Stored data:
________________________

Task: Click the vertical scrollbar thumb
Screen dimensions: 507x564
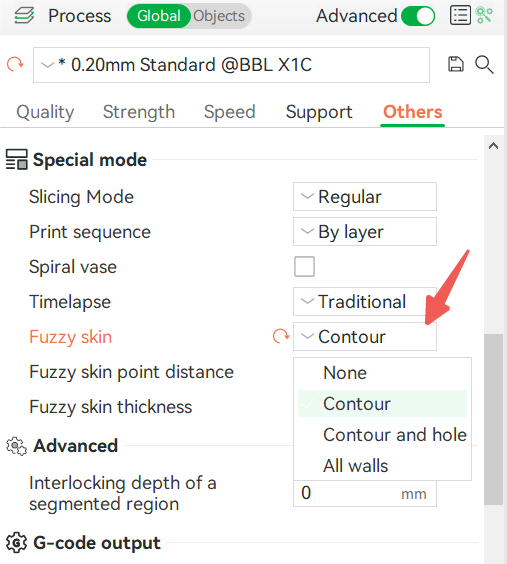Action: click(493, 419)
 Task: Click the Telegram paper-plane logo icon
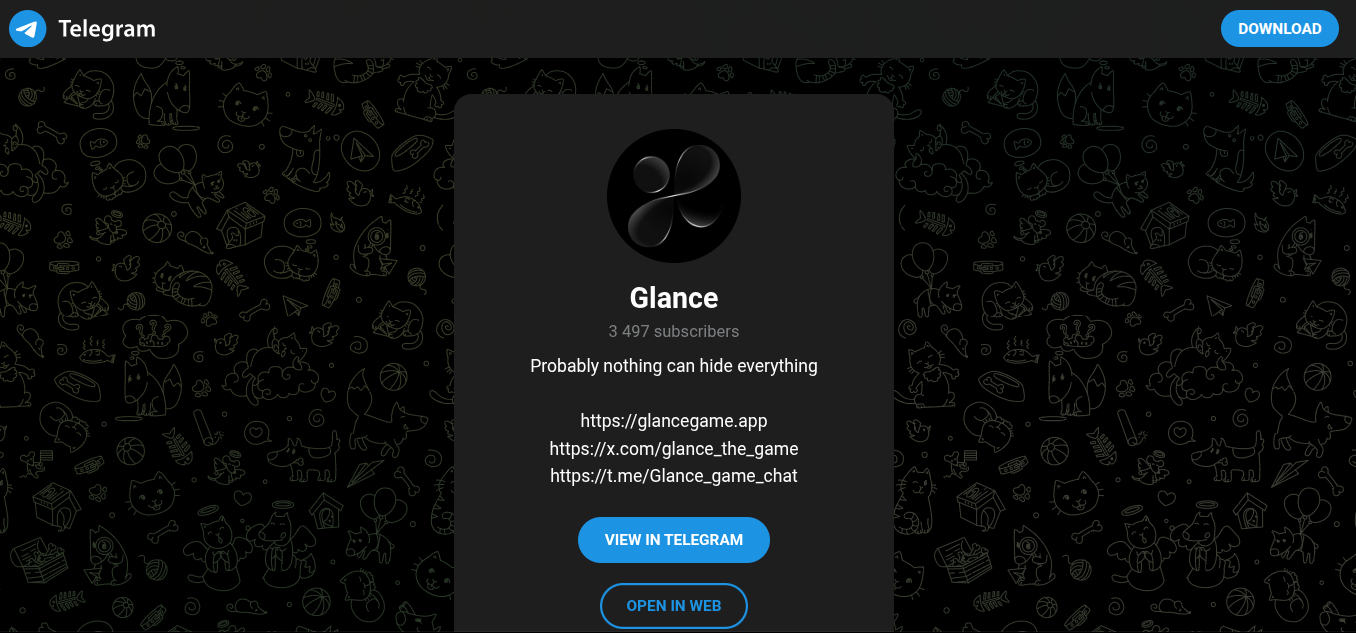[x=28, y=29]
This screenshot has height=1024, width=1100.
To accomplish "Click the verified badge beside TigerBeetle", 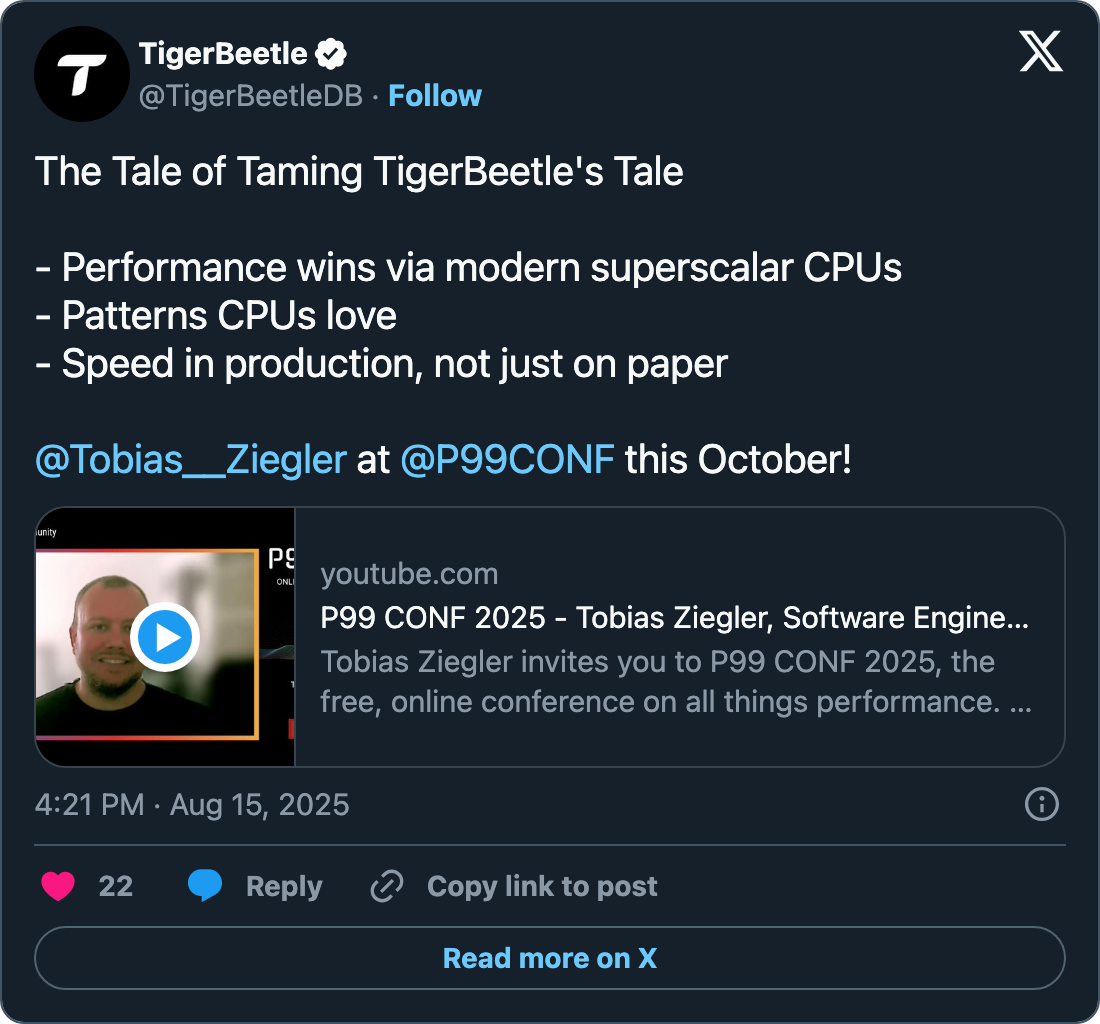I will pos(331,53).
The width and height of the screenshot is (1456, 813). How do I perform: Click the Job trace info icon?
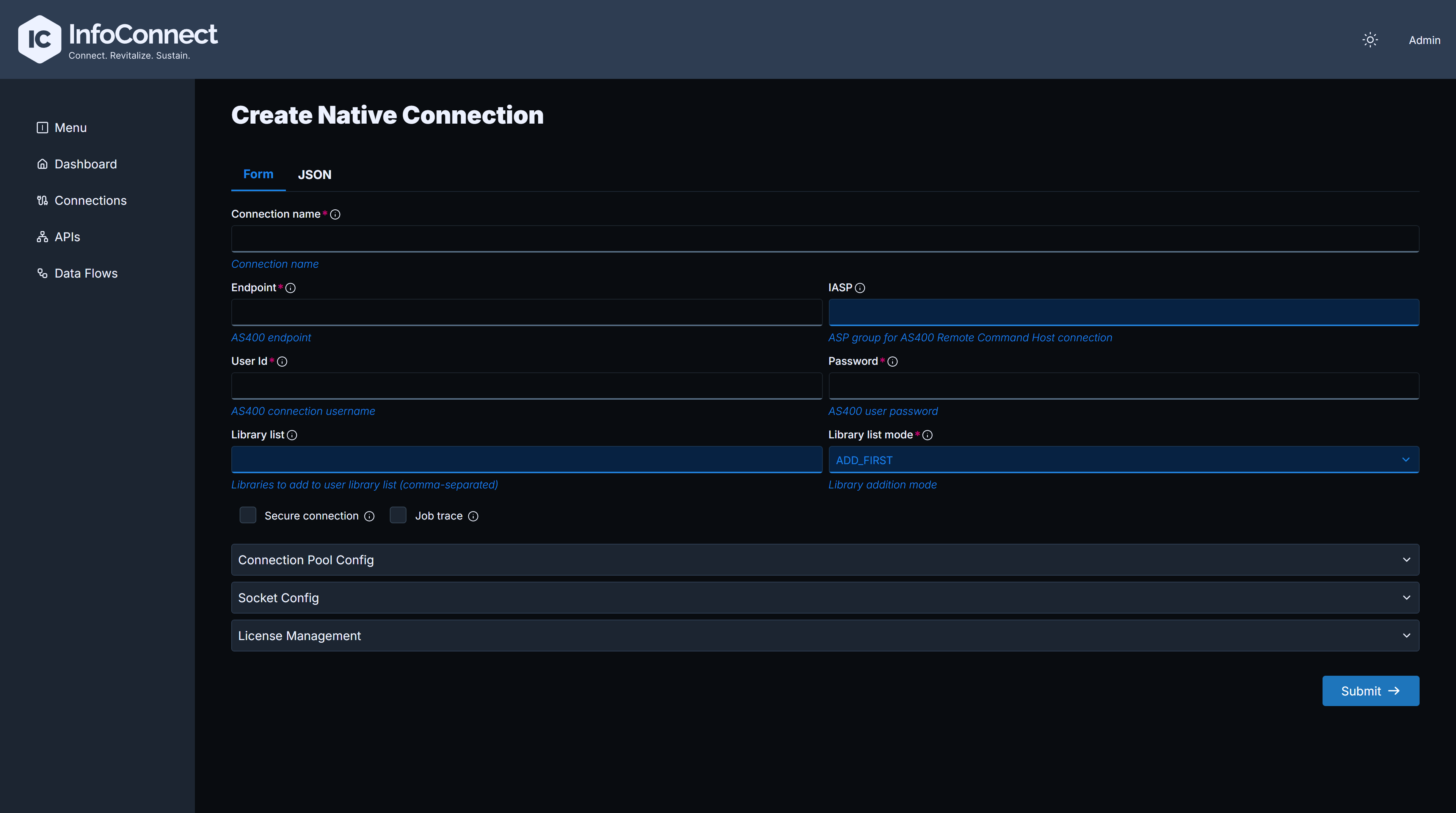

________________________

## Task instructions
Wherever "width" occurs in the entries above, copy the line it sits on.

## Task output
This screenshot has height=1024, width=1100.
The width and height of the screenshot is (1456, 813). How do I perform: Click the Job trace info icon?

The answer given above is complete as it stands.